'Representing your continent gives you a big boost'

Belgium's Nicolas Colsaerts on playing in marquee events like the Ryder Cup and how golf players deal with distractions

Published: Oct 18, 2018

I am Senior Assistant Editor with the Forbes India magazine in Mumbai. A journalist for over a decade, I am also the author of Ramakant Achrekar: Master Blaster’s Master, a biography of the great cricket coach, and Vinod Kambli: The Lost Hero, a biography of the former India cricketer. Apart from my love for news and writing, I am passionate about cricket, movies and music

g_110015_bg__bop18tl_6495_r_280x210.jpgNicolas Colsaerts, Belgian professional golfer; Image: Thomas Lovelock

Nicolas Colsaerts knows a thing or two about winning big tournaments. Affectionately called the ‘Belgian Bomber’, the 35-year-old represented Europe when it won golf tournaments like the Ryder Cup (2012) and Royal Trophy (2012, 2013), and his home country in the World Cup (2011, 2013 and 2016). As Europe took a sizeable lead and eventually won the 2018 Ryder Cup, held in Paris late last month, Colsaerts spoke to Forbes India about the significance of playing in such big tournaments.
 
“We play an individual sport and when we get a chance to represent our country or continent, it’s a whole bigger dimension.

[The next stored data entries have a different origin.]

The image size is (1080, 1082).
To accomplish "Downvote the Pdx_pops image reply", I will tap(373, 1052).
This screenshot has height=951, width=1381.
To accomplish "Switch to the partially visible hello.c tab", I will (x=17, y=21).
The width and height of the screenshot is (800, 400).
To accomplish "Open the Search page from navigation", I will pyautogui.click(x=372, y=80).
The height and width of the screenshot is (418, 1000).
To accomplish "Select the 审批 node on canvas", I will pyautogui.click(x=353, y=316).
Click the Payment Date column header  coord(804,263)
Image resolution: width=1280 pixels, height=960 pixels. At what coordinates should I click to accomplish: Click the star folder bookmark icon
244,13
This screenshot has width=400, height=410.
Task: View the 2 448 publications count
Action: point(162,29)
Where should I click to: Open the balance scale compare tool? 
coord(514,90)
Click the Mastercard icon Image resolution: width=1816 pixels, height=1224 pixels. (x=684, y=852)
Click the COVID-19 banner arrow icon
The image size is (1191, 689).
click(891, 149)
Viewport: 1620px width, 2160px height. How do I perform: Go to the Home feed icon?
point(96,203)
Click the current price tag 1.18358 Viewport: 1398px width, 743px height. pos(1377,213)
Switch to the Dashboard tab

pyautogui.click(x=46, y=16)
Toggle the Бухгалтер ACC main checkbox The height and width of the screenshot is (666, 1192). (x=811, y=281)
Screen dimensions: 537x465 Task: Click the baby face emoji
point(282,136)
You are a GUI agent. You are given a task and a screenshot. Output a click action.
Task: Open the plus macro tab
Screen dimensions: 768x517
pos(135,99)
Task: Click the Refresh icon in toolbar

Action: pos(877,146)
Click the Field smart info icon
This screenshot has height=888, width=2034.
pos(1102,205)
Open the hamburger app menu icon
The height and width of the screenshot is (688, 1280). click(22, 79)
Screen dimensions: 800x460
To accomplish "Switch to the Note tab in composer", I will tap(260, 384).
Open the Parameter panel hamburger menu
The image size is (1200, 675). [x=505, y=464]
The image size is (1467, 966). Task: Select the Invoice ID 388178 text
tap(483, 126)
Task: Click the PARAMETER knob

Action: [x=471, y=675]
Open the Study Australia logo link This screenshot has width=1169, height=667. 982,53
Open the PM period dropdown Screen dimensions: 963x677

Even while watching the game from the outside [at Ryder Cup 2018], I feel the stuff that I did when I played the game. It’s a much bigger atmosphere and the fans get more involved than they do in normal tournaments. As a player it’s a big honour to represent your continent and country. To do it in front of so many people and see their support is amazing,” says the professional golfer, who also won the Junior Ryder Cup in 1997 and 1999.
 
Colsaerts started playing the game when he was six and knew instantly that he wanted to be a professional golfer. Playing the game for all these years has helped him deal with the noise that comes along. The atmosphere at the Ryder Cup, for instance, where fans go hysterical as players walk along the fairway. It doesn’t help when they suddenly go quiet as the player is about to hit the ball.
     
“You can basically hear a pin drop [when you are about to hit a shot]. It is better to have little noise constantly than to have nothing at all because then you start to hear your heartbeats. That’s when you start to think about things that maybe you shouldn’t be thinking,” explains Colsaerts, a Rolex testimony. He says the players feed off the atmosphere of the crowd. “You are driven by adrenaline and a much bigger picture of representing the whole of Europe. It gives you a big boost. The noise is something that we are used to,” he says.
 
However, given the competitive nature of the tournament and how lonely it can be at the centre, the players, he says, constantly talk to their teammates on the fairway. “We talk all the time; there is this team connection that you have. You are always with your teammates, talking about what’s going on, good or bad. The older players who have played in such tournaments tell you to stick to your partner because you form a bond throughout the game,” says Colsaerts.
 
Having played in the biennial tournament in both the US and Europe, he feels the crowd is a lot more hostile in the former. “Here it is friendly intimidation and booing,” he says, adding that he was fortunate to win on American soil in 2012. He says the atmosphere between the two teams is a lot friendlier and that players discover different dimensions to their personalities when they play in such tournaments.